Good luck with how this pans out. Hopefully it's nothing to worry about, but if you're anxious, maybe you can ask for a colonoscopy for more information.

Reply posted for kumputer.

Many thanks for your reply Kumputer.

Just to clarify the points you made, you are saying that if for example I did have Crohn's Disease and was experiencing an active flare up, then it's more likely than not that signs of this flare up would be present in blood tests (particularly the one's you mentioned)?

If that is the case then I don't see how I can have signs of inflammation in my my stool tests, but not in blood tests, if it were in fact Crohn's. I also don't show the typical signs of Crohn's, I never get frequent bloody diarrhoea, I never get a fever, abdominal pain and cramping is minimal and could be anything like IBS, no anal pain or drainage, no reduced appetite or weight loss and no mouth sores. The only symptoms that could relate to Crohn's Disease for me are fatigue, which again is minimal and could be attributed to a poor diet I'm on due to experiencing a lot of food intolerances or my CFS diagnosis, and inflammation of eyes, joints and skin, although even with that symptom it is only my eye lids that cause me trouble and their not actually inflamed, they feel lumpy and twitchy a lot, certainly no reddening of the whites of my eyes as is suggested for Crohn's sufferers. I suffer with a lot of bloating and stomach and bowel churning and gurgling though, I don't know if these are typical Crohn's symptoms but from what I've researched they aren't.

There seems to be a lot of confusion with docors regarding the fact that faecal calprotectin levels for me are raised (>350 result), but there is no sign of inflammation in my blood tests taken at the same time. I've had all the routine investigations, tests and biopsies done and nothing has been found, other than the raised calprotectin results in my stool samples. I've had 3 doctors give me 3 different conclusions, one saying there is a chance it could still be Crohn's, another saying it is very unlikely and another saying definitely not Crohn's Disease.

I'd be very grateful for yours, and anybody else's thoughts and views on this.

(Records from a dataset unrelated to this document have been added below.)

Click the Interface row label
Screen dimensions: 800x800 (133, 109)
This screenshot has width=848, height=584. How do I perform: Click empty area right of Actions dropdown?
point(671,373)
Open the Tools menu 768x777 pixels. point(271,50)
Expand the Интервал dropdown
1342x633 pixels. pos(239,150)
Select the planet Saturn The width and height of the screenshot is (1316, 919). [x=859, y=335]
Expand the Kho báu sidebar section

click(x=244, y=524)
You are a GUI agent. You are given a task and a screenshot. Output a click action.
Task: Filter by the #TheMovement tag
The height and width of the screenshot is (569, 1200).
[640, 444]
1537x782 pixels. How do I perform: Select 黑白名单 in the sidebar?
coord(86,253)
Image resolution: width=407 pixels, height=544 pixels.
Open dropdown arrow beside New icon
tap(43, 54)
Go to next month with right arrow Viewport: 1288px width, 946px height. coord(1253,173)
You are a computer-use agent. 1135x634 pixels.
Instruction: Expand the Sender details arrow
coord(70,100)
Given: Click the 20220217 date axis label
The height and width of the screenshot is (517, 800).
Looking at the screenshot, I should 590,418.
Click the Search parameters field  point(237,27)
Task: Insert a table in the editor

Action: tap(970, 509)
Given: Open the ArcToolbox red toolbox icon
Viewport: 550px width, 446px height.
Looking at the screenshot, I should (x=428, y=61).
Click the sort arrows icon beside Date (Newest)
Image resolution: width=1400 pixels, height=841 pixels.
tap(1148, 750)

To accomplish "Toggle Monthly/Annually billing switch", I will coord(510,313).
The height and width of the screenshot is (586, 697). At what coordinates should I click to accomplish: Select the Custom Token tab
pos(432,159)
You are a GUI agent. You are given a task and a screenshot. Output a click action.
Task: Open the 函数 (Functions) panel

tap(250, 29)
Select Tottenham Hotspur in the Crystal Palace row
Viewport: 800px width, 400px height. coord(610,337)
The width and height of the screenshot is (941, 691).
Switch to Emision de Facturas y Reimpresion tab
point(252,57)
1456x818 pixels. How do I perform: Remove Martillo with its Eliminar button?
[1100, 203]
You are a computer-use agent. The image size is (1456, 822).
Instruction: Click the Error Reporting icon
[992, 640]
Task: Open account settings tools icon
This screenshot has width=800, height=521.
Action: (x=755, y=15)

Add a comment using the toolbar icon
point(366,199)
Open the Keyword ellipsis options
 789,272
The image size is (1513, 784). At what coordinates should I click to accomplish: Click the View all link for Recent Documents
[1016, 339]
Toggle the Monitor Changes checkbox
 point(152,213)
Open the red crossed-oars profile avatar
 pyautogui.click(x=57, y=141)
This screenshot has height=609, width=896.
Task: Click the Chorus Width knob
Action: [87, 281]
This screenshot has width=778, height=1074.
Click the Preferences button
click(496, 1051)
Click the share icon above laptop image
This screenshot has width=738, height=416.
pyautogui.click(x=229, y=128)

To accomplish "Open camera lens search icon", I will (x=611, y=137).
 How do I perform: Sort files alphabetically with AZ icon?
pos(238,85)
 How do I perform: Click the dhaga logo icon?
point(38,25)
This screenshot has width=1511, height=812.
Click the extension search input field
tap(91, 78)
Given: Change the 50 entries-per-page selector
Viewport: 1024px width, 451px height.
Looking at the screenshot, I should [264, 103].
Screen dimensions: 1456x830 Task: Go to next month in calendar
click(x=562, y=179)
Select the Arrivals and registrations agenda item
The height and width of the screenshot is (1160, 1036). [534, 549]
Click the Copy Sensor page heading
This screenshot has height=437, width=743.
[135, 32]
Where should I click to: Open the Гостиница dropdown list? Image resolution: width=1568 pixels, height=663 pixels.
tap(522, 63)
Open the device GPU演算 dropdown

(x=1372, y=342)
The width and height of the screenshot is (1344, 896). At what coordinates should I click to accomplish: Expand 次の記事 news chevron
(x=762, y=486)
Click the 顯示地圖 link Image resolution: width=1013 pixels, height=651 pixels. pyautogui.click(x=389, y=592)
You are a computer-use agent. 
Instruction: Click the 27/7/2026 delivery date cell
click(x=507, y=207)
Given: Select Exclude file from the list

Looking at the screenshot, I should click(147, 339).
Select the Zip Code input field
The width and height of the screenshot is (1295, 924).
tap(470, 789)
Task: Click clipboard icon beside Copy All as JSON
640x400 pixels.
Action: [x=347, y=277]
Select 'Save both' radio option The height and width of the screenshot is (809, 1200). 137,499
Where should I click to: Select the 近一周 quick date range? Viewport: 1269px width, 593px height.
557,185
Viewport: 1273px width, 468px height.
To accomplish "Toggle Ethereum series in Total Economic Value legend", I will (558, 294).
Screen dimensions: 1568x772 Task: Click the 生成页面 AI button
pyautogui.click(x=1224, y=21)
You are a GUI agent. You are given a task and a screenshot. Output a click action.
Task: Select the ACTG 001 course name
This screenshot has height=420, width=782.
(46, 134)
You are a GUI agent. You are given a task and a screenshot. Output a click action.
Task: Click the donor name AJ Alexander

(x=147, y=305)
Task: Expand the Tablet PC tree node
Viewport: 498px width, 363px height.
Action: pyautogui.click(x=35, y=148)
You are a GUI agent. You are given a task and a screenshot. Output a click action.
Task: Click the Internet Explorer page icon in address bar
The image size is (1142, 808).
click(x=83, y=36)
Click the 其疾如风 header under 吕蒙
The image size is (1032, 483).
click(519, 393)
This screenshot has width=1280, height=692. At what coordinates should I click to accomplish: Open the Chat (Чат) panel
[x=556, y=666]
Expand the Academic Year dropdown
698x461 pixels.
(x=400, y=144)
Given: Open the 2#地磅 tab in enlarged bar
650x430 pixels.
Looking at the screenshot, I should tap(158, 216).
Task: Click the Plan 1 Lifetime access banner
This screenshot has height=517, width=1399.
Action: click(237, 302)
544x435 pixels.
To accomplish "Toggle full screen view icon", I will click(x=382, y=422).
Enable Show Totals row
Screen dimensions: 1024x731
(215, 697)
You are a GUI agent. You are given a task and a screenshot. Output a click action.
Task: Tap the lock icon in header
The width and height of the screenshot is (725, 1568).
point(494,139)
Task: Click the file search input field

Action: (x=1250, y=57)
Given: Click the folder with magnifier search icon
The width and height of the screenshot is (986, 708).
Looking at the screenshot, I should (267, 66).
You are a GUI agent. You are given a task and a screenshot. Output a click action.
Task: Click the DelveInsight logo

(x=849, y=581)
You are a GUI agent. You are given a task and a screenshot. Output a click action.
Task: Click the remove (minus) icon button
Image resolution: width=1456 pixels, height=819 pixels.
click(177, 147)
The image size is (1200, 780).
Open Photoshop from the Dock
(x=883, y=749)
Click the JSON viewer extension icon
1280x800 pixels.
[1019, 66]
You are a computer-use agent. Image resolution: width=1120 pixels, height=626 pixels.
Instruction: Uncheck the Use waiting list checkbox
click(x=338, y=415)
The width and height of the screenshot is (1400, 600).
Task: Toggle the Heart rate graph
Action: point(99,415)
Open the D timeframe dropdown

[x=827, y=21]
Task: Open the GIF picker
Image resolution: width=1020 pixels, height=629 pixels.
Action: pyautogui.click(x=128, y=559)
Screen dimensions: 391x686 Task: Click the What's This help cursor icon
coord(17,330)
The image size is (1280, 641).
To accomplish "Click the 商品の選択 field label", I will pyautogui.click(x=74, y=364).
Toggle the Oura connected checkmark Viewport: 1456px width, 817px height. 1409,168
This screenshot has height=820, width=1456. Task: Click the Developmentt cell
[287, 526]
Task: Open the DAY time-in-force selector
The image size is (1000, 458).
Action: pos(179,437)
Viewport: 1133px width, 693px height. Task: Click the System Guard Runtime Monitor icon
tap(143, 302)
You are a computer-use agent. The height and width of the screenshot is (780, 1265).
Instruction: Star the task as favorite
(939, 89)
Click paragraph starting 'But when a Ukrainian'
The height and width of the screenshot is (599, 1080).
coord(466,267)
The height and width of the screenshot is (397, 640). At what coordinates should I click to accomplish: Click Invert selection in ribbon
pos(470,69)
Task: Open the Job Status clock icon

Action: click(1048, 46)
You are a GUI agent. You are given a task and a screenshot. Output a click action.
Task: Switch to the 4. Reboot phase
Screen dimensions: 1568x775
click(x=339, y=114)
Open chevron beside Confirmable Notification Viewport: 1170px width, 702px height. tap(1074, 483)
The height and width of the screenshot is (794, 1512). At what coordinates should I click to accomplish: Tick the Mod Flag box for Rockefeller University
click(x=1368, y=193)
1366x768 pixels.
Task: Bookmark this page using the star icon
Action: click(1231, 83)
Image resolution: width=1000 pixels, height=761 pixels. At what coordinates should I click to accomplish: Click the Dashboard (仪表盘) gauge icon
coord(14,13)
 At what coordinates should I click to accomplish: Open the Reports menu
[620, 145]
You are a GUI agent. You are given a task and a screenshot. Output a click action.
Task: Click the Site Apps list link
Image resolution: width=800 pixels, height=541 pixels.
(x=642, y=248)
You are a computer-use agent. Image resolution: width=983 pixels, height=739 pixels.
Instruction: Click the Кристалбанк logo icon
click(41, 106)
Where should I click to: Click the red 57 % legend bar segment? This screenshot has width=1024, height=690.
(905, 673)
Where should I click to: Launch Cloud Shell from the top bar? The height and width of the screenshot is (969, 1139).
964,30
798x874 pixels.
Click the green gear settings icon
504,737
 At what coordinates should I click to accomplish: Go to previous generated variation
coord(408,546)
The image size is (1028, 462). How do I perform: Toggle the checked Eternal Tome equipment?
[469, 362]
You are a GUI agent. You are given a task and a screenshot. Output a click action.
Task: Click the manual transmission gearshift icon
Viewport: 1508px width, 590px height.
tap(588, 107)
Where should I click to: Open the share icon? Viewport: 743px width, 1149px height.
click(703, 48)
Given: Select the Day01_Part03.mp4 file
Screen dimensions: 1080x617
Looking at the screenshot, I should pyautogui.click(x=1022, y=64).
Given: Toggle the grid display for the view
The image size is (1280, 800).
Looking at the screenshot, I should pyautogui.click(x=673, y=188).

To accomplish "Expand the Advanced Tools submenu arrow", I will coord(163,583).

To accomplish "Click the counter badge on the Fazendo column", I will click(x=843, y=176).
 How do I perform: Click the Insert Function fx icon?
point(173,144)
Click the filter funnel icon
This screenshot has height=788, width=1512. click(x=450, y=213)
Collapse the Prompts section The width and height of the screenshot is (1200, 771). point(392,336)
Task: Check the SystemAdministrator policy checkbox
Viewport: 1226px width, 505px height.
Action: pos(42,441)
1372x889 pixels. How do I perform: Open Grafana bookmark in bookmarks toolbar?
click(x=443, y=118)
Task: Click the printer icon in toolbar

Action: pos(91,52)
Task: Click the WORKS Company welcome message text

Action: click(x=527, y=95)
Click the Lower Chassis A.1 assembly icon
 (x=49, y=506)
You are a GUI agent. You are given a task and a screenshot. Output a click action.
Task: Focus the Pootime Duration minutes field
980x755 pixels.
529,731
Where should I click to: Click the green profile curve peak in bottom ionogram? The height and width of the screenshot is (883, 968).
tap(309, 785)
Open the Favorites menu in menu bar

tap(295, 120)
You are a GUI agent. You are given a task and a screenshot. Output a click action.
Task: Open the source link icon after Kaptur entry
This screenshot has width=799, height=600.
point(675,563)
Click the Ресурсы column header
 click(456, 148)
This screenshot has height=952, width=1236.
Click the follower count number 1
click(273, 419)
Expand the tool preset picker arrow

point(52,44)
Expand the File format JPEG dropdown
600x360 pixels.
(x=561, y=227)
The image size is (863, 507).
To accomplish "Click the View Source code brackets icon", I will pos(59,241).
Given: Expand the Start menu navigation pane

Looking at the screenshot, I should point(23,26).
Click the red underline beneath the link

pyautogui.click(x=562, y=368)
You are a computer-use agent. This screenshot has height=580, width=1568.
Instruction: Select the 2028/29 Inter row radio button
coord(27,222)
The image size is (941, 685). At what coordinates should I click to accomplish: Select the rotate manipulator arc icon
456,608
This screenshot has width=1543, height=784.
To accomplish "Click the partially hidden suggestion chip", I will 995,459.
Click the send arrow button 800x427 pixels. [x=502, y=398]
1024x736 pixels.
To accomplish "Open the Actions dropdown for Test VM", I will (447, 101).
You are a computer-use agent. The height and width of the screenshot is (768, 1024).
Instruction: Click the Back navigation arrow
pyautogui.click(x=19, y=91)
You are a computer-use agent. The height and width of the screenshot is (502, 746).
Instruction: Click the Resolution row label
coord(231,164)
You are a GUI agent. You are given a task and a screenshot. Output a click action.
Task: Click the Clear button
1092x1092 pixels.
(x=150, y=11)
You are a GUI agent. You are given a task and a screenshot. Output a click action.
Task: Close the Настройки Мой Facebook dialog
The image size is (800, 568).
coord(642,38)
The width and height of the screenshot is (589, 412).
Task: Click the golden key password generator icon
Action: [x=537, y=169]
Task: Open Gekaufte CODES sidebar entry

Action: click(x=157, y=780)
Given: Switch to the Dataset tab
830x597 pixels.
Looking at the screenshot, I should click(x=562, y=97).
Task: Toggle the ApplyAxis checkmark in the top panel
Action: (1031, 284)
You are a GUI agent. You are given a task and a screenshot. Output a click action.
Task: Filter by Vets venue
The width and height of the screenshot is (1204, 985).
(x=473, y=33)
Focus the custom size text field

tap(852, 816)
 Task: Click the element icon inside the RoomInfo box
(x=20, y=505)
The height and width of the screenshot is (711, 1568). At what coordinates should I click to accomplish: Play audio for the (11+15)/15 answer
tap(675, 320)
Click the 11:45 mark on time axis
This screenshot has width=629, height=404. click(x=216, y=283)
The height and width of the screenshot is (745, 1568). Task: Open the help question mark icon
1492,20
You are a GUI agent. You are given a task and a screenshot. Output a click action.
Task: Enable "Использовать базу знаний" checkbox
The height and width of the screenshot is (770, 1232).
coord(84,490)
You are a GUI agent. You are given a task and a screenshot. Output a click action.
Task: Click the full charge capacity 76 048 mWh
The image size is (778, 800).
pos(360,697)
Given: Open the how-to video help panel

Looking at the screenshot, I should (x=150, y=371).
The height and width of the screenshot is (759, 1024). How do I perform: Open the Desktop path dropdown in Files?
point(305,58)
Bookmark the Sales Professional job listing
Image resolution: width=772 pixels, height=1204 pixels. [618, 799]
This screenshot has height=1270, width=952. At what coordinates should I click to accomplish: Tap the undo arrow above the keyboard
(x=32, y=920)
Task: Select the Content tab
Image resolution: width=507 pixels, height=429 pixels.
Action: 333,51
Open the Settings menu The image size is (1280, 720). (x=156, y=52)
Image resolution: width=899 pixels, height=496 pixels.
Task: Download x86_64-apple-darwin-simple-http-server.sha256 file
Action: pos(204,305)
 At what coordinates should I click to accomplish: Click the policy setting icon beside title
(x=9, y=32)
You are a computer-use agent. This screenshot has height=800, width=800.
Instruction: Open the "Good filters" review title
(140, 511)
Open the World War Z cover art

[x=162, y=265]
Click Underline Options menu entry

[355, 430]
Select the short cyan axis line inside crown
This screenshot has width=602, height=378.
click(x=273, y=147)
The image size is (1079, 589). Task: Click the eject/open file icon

Reply posted for bigshorty.

As you said, blood tests can be used to look for markers of inflammation. Here are some that I know of:

- High C-Reactive Protein (over 10 mg/L)
- High Erythrocyte Sedimentation Rate (over 20 mm/h)
- High white blood cell count

For me personally, the marker that correlates best with how badly I'm feeling is C-Reactive protein. But no diagnosis can be made based on a blood test. And there's not always a direct connection.

Reply posted for charbs.

Thank you so much for the reply, although I think you might have misinterpreted my query. I'm happy with a diagnosis to be made by an MRI / CT scan, but my query is more about how an active Crohn's Disease flare up can affect routine blood tests. Will routine blood tests show any signs of an active Crohn's flare up?
Insurance isn't a problem thankfully.

Reply posted for bigshorty.

There is a company called Prometheus that can diagnose Crohn’s thru a blood test.  It is very expensive.  Hope you have good insurance.